■ **Consigne**: Relevez tous les penseurs dont l'extrait sur le travail domestique des femmes cite ou rapporte les propos.

II nous semble totalement absolument injuste que subsiste dans le droit moderne, à côté des clauses et des contrats qui régularisent le travail entre exploités et exploiteurs, une survivance du droit féodal implicite, qui admet que toute une catégorie d’individus doivent de par leur sexe travailler sans être payés : nous. (Aux journées des femmes organisé par le P.C.F., il est question de créer des crèches, « d’alléger » le travail des femmes. Mais jamais la division du travail entre les hommes et les femmes n’est remise en question.) « Les classes, disait Lénine, sont des groupes d’hommes dont l’un peut s’approprier le travail de l’autre par suite de la différence de place qu’ils tiennent dans un système déterminé de l’économie sociale. » Dans la famille, l’homme est le bourgeois ; la femme, le prolétaire ; l’homme s’approprie notre travail (en contre-partie il nous assure protection et nourriture comme anciennement les féodaux pour leurs serfs). Il y a véritablement un antagonisme entre lui et nous. Et si, comme le dit Marx, le prolétaire est celui qui est libre d’échanger sa force de travail sur le marché, nous ne pouvons pas comme les hommes être des prolétaires. Naissant dans la catégorie femmes, nous avons dans la société pour tâche principale le travail domestique et l’éducation des enfants. C’est pour cette raison que l’on nous épouse. Et si nous travaillons hors de la maison, ce n’est pas « libres d’échanger notre force de travail sur le marché », c’est asservies à ce travail domestique que nous pou­vons participer à la production et uniquement à cette condition : libres de nous charger d’un double travail. « Si la femme remplit ses devoirs au service privé de la famille, elle reste exclue de la production sociale et ne peut rien gagner. Par ailleurs, si elle veut participer à l’industrie publique et gagner pour son propre compte, elle est hors d’état d’accomplir ses devoirs familiaux. Il en va de même pour la femme, dans toutes les branches de l’activité sociale, dans la médecine et au barreau, comme à l’usine. La famille conjugale moderne est fondée sur l’esclavage domestique, avoué ou voilé, de la femme et la société moderne est une masse qui se compose exclusivement d’unités conjugales » (Engels, Origine de la Famille, c’est nous qui soulignons).

■ **Données affichées**:

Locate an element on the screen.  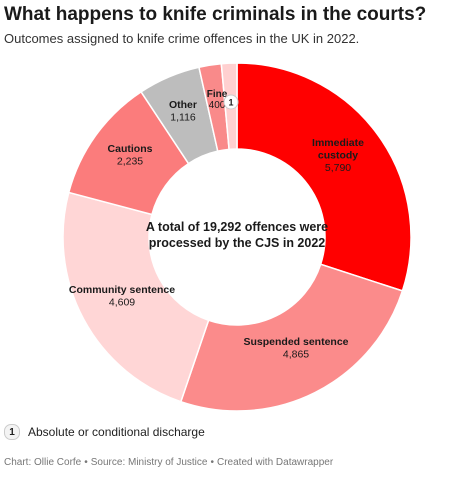
slice-name: Immediate is located at coordinates (338, 143).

■ **Solution proposée**: Lénine, Marx, Engels